(Exercise materials begins)

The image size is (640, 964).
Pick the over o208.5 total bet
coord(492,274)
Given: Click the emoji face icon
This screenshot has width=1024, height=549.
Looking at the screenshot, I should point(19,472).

(Exercise materials ends)
(Exercise materials begins)

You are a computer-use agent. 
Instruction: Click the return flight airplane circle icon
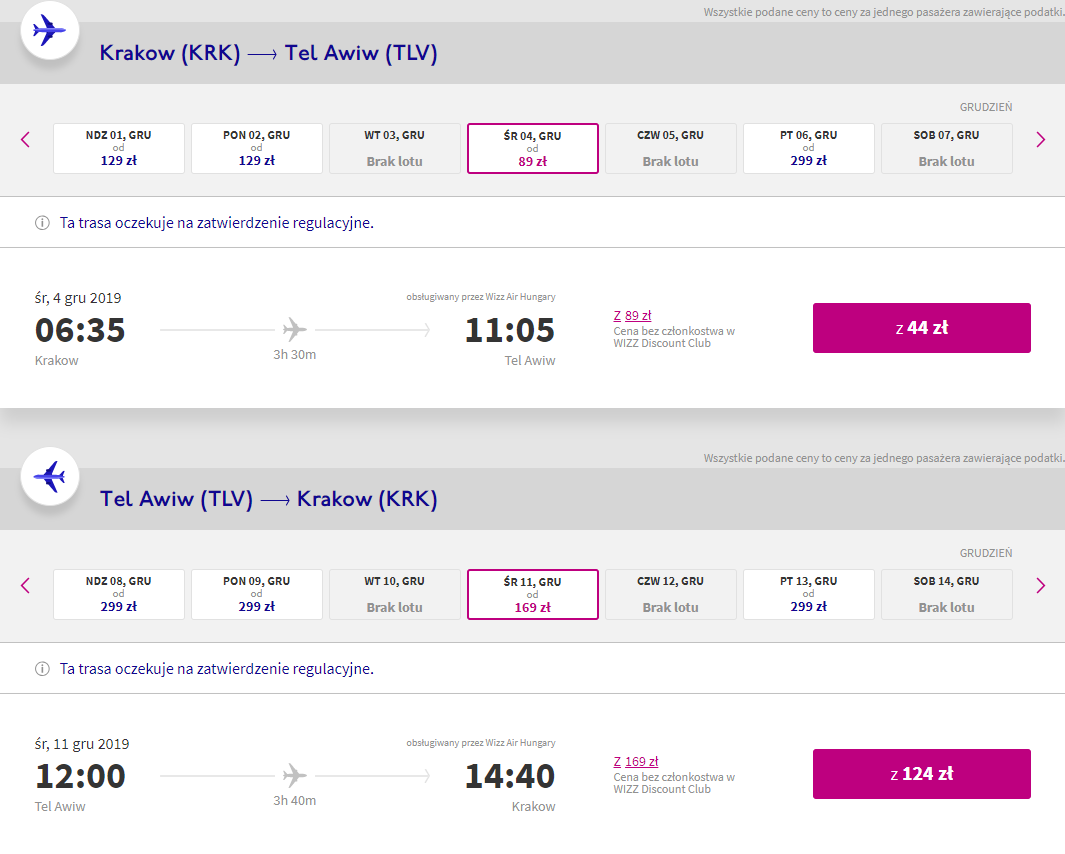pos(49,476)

(Exercise materials ends)
(Exercise materials begins)

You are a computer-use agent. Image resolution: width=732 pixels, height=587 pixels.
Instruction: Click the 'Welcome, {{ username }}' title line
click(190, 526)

(Exercise materials ends)

Based on the listing, determine the number of lines that include the string "computer", and give that number without further text.

2